▶ Records for this exercise
********

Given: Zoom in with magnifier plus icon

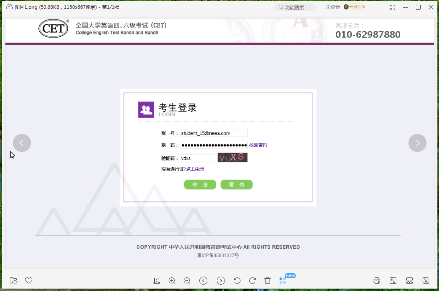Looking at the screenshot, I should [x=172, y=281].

********

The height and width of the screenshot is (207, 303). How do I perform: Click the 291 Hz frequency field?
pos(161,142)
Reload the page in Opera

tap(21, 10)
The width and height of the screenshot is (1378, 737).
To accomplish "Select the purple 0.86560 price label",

********

▶ Exercise aim
Please reproduce the lines from the line with "The width and" to the line with "the purple 0.86560", both ends included, exactly as they appear above.

▶ Response box
The width and height of the screenshot is (1378, 737).
To accomplish "Select the purple 0.86560 price label",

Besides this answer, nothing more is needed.